(589c) Concentration Gradient Generation Using Spatially Non-Uniform AC Electric Fields

Spatial and temporal gradients are essential in biological systems playing important roles in cell signaling, migration, differentiation, and metastasis. Conventional gradient-generation platforms are based predominantly on diffusion, printing, dip coating, or irradiation. However, most of these techniques only produce static, monotonic gradients that have fixed physiochemical properties, whereas studying dynamic biomolecular responses requires spatially and temporally controllable gradients. Microfluidic platforms have been used to generate passive chemical gradients which feature spatial and temporal control. Electrochemical techniques are able to actively create dynamic surface gradients that feature compelling controllability and flexibility. Additionally, electrochemical gradient generation techniques are highly versatile, are compatible with organic and inorganic systems, can be integrated with electronics, and are easily automated. However, most of the current electrochemical gradient generation approaches rely on Faradaic reactions that yield species accumulation for gradient generation. We hypothesized that stable concentration gradients can be generated using biased electromigration in spatially non-uniform alternating-current (AC) electric fields independently from bulk flux and without Faradaic reactions. The fluorescent emission intensity changes detected in the remaining experiments could be decoupled and attributable to electromigration mechanisms. Spatial and temporal analysis on the intensity behavior were performed and visually tabulated the ion concentration gradients using contour plots.

Materials and Methods

In this exploratory study, we have used ionized fluorescent dye Fluorescein isothiocyanate (FITC), was used as a real-time detectable target. Methanol (MeOH) was used as a solvent instead of water, and a dielectric layer of hafnium dioxide (HfO2) was implemented over the Ti/Au electrode to suppress the dominant Faradaic reaction manifesting as water electrolysis.

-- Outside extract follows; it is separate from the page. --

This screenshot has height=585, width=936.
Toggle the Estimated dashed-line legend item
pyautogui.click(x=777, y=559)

Qualitative control experiments were performed using parallel electrode pairs and electrically neutral dye (Rhodamine-B) to ascertain impacts on spatiotemporal fluorescent emission intensity from Faradaic reactions as well as convective flow. Spatial analyses were performed inspecting ion concentration alteration under each region of interest within the system. Finally, ion concentration gradients were quantified as a function of applied potential from 5 to 10 Vpp (peak-to-peak potential) and frequencies from 5- to 25-times the electrode charging frequency.

Results and Discussion

Control experiments were designed and conducted guided by the Nernst-Plank equation. Effect of Faradaic reaction on concentration change was inspected using FITC dye in parallel electrode pair (Fig. 1, 2^nd column). Effect of convection flow on concentration change was inspected using Rb dye in non-uniform electrode pair within ionic solutions that had similar conductivity with the FITC solution. Under 10 Vpp and 100 Hz sinusoidal signals, generation of concentration gradient was specifically observed by FITC in non-uniform electric field, but not FITC in uniform electric field, nor Rb in non-uniform electric field. These results demonstrate that the concentration gradient was generated solely by electromigration, but not Faradaic reaction nor convection flow.

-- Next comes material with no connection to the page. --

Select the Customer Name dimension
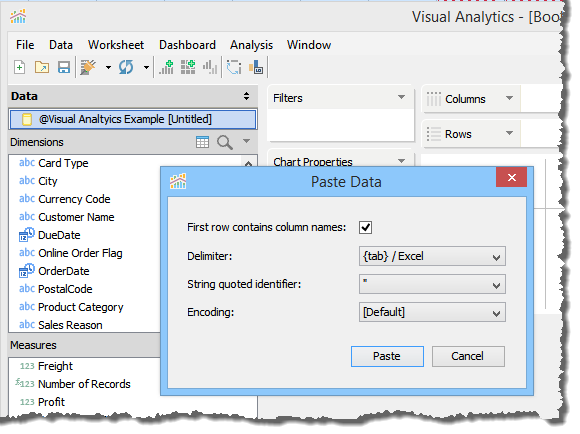This screenshot has width=580, height=434. pos(76,217)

Additional temporal and spatial analyses demonstrate FITC concentration increased in the higher electric field density areas (Fig. 2, Areas A, B, F), while decreased in the lower electric field density areas (Fig. 2, Areas C, D, E), at longer term of 60 s (over 6,000 AC cycles). Noticeably, area G (the entire imaged area) illustrates conservation of FITC within the entire observed system (Fig. 2).

Conclusions

Here, we present, for the first time, the feasibility for a reaction-free approach to generate spatiotemporally controllable gradient leveraging biased electromigration induced by spatially non-uniform AC electric fields. Future work will be focused on adapting this approach for generation of physiologically relevant gradients for biological research.

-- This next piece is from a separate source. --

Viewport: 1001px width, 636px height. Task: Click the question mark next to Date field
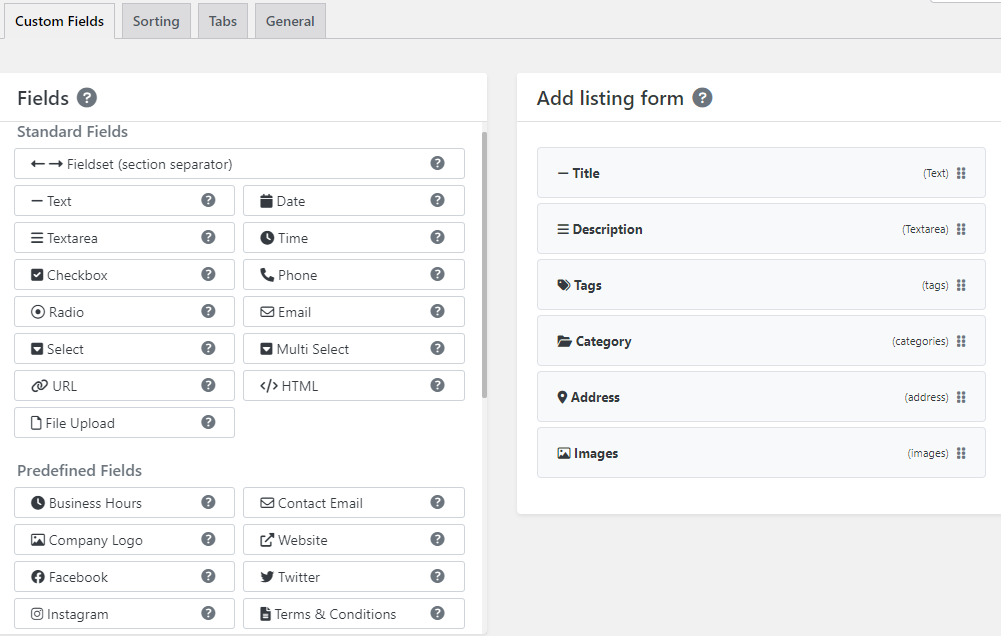pos(437,200)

Figure 1: Control experiments under 100 Hz, 10 Vpp. Each row represents test results at t=0 (row 1), 7 (row 2), 60s (row 3), and the net difference between row 3 and row 1. First column demonstrates Rb emission intensity under uniform electric field; Second column demonstrate FITC emission intensity under uniform electric field; Third column demonstrates FITC intensity under non-uniform electric field; and Fourth column demonstrates Rb intensity under non-uniform electric field. Zero intensity change in panel p) indicates the concentration gradient was not driven by convectional flow. The slight negative intensity change in panel n) indicates the concentration gradient was not driven by Faradaic reaction.

Figure. 2: a)-d): Gray-scale 2-D FITC concentration plot obtained from MATLAB image analysis at t=0, 7, 30 and 60s under 10Vpp 100 Hz; e)-h): 3-D MATLAB plot at same time point and i)-l): Matlab contour plot showing the FITC concentration gradient. Boxes A-F in figure m) shows the positions of sampled intensity. Curves A-F in n) demonstrate the time dependency of the averaged FITC concentration within each corresponding boxed areas A-F. Curve G demonstrate the averaged intensity within the entire imaged area.